Około stu osób rok w rok roznosiło plus kilkanaście osób zaangażowanych w organizację. Trzeba było wydrukować, zakopertować, rozdzielić, posegregować, wydać, a potem rozliczyć. Przeliczając te wszystkie koszty wyszło nam, że robiąc to przez Pocztę zrobimy to w podobnych kwotach
- mówi Zbigniew Talarczyk.
Listy do właścicieli nieruchomości w Poznaniu są nadawane na poczcie w Pile.
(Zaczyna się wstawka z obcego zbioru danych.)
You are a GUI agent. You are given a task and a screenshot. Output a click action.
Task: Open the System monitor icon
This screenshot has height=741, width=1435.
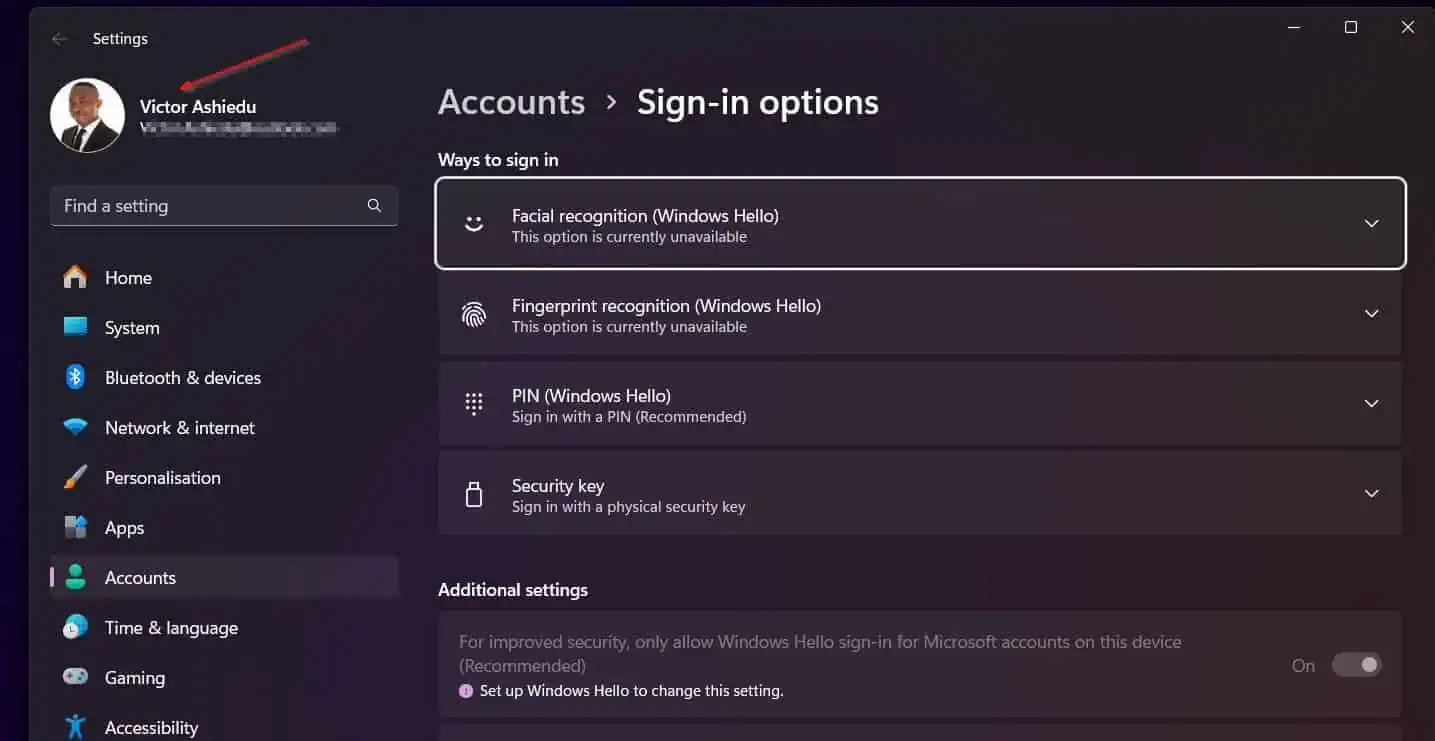point(75,327)
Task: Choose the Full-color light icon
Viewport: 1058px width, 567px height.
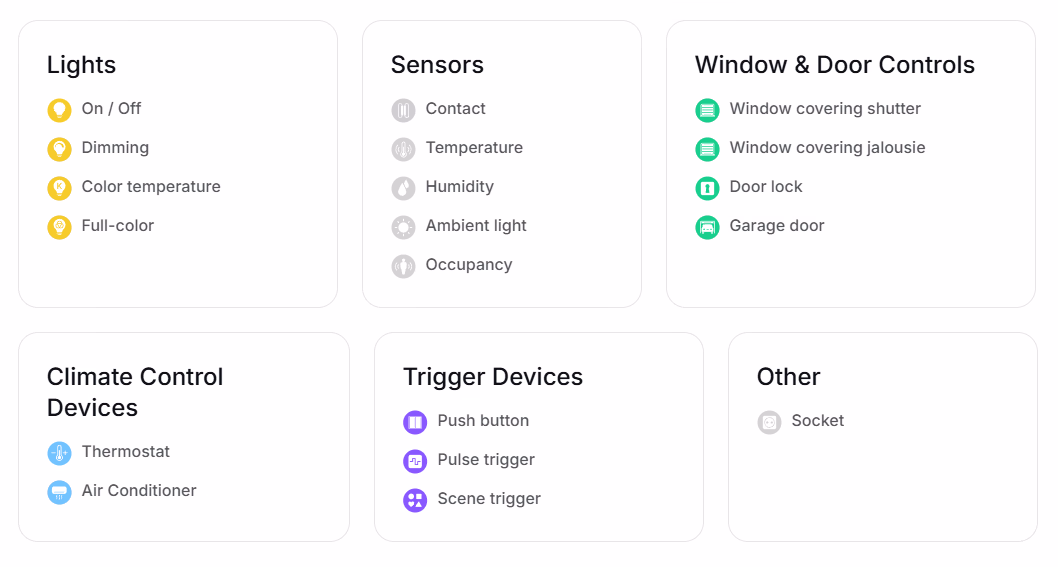Action: click(x=59, y=227)
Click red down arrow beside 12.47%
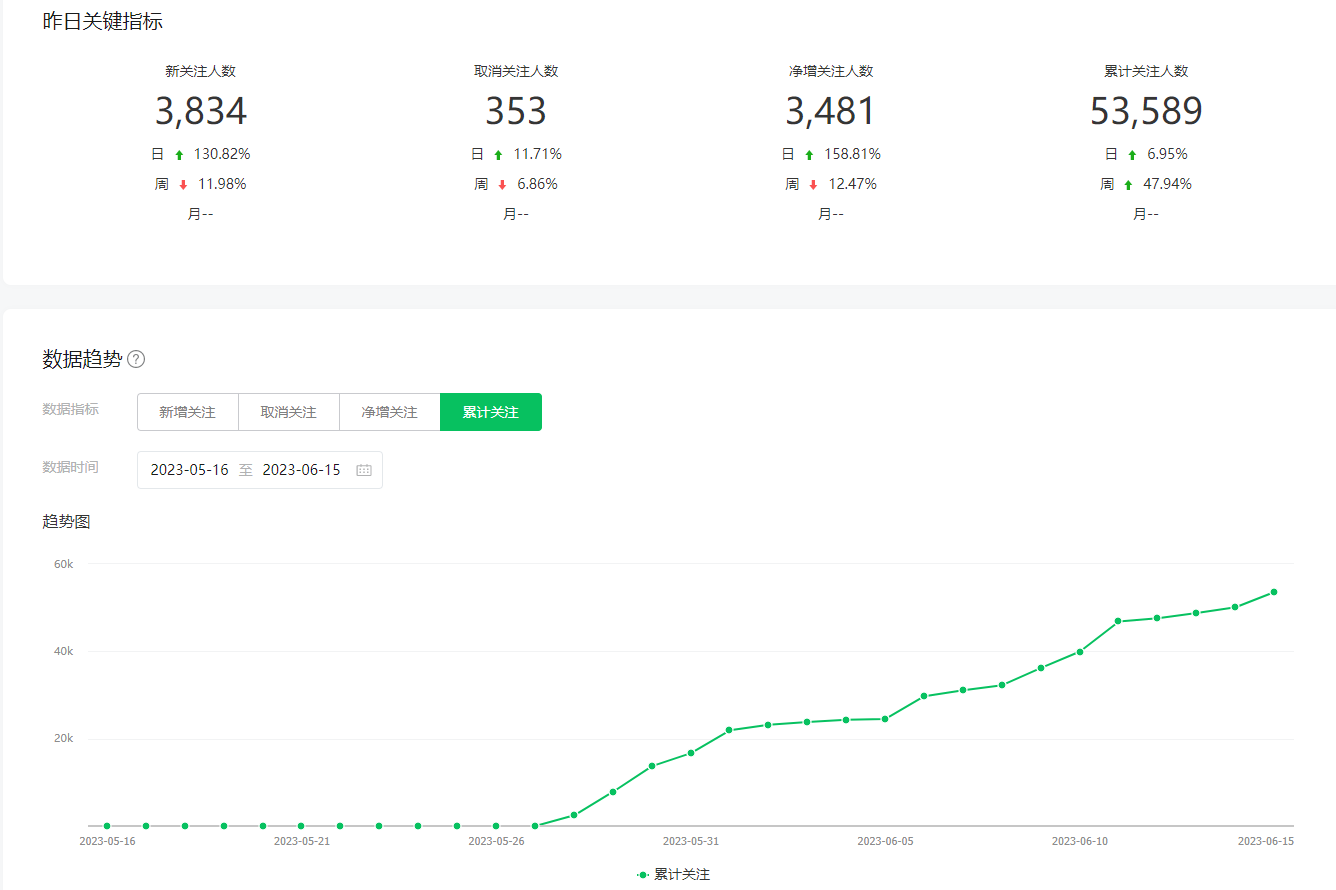This screenshot has width=1336, height=890. tap(813, 185)
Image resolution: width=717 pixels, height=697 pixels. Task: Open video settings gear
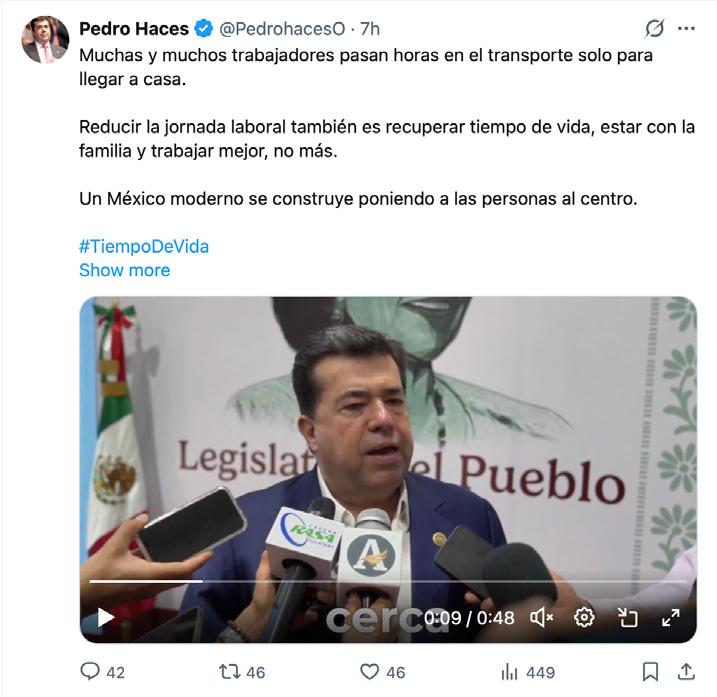click(584, 617)
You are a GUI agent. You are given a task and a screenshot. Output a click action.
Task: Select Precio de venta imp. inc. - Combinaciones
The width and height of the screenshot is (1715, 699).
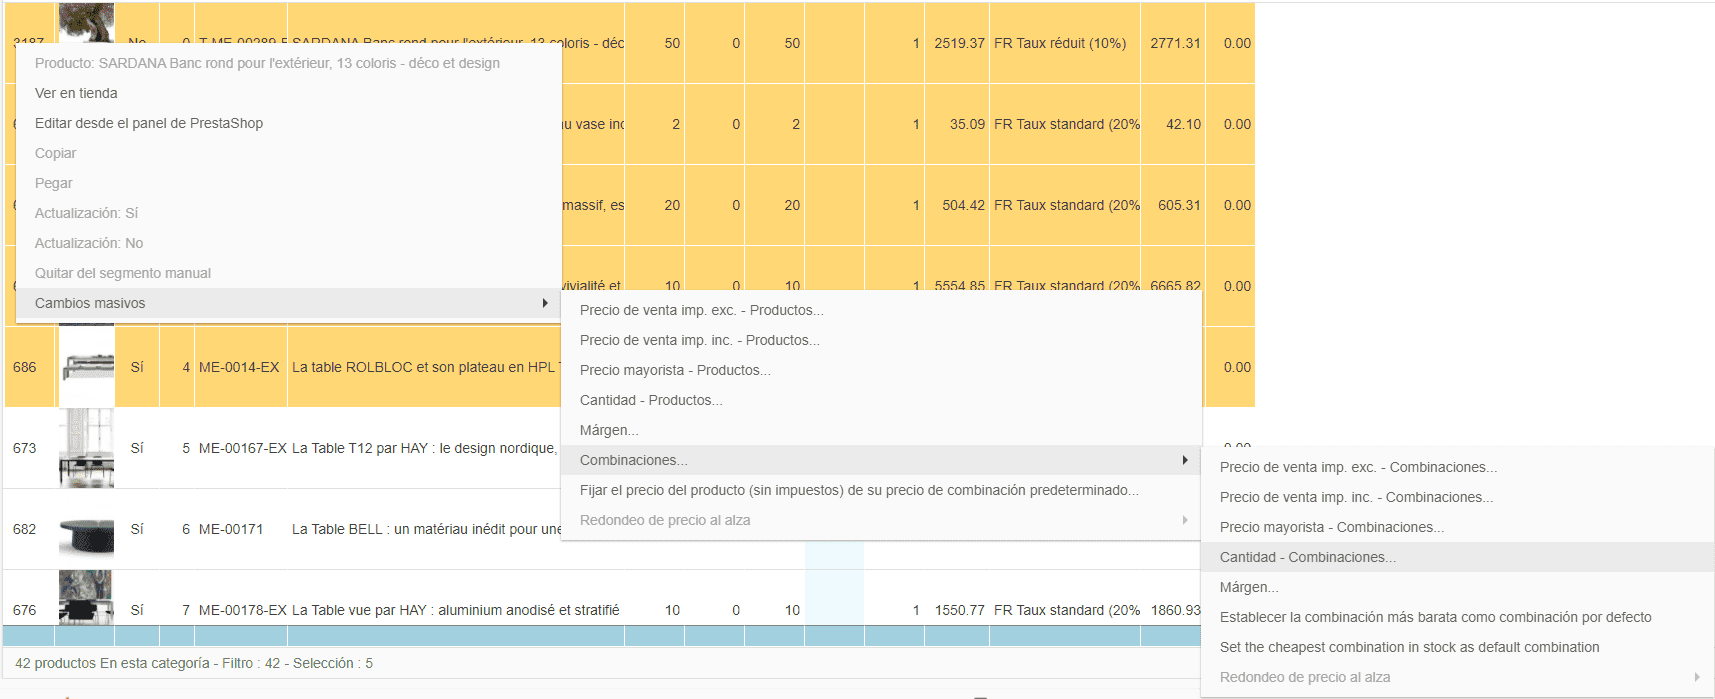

Zbigniew Talarczyk z Urzędu Miasta Poznania mówi, że to decyzja Poczty Polskiej, która w Pile ma ośrodek druku i konfekcjonowania. Urząd przekazuje poczcie dokumenty w wersji elektronicznej.
Cały podatek jest wysyłany, ale też przez pocztę drukowany i kopertowany
- dodaje urzędnik.
W tym roku poznaniacy płacą o 15 procent wyższy podatek od nieruchomości. Stawki w październiku podnieśli miejscy radni.